From the line containing "The height and" to the end of the records, print every line exactly, both ends included, and leave out the pictures.

- - - -

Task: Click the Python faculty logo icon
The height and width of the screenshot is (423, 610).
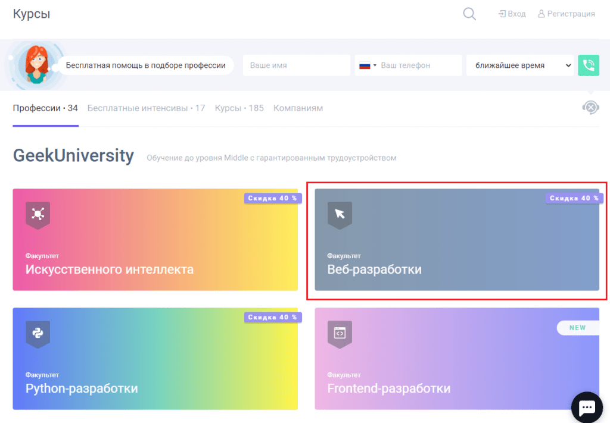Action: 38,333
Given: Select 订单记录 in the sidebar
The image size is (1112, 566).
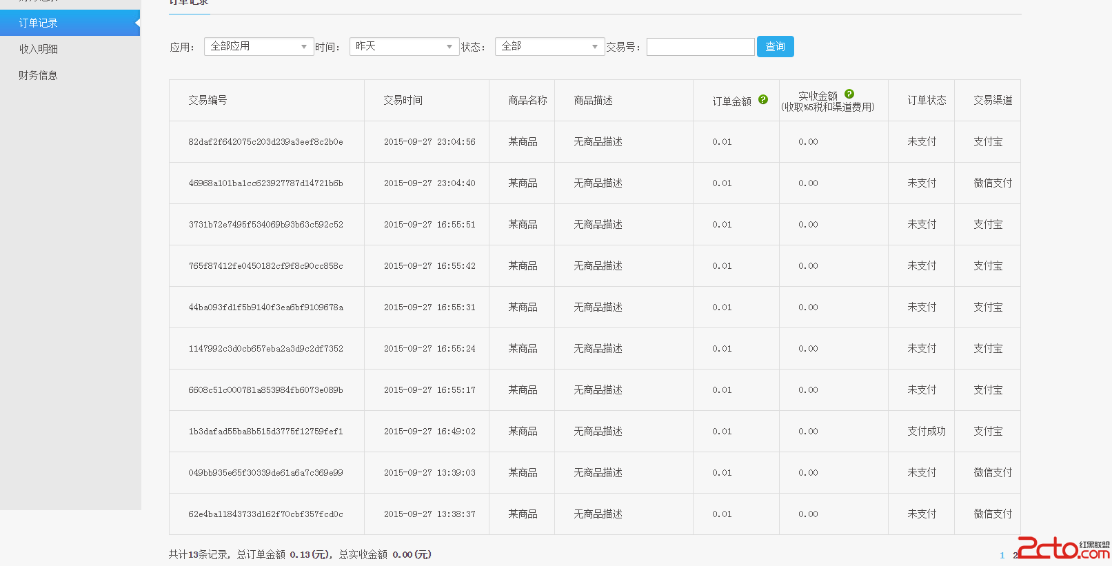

- - - -

### EXPECTED ANSWER
The height and width of the screenshot is (423, 610).
Action: 38,333
Given: Select 订单记录 in the sidebar
The image size is (1112, 566).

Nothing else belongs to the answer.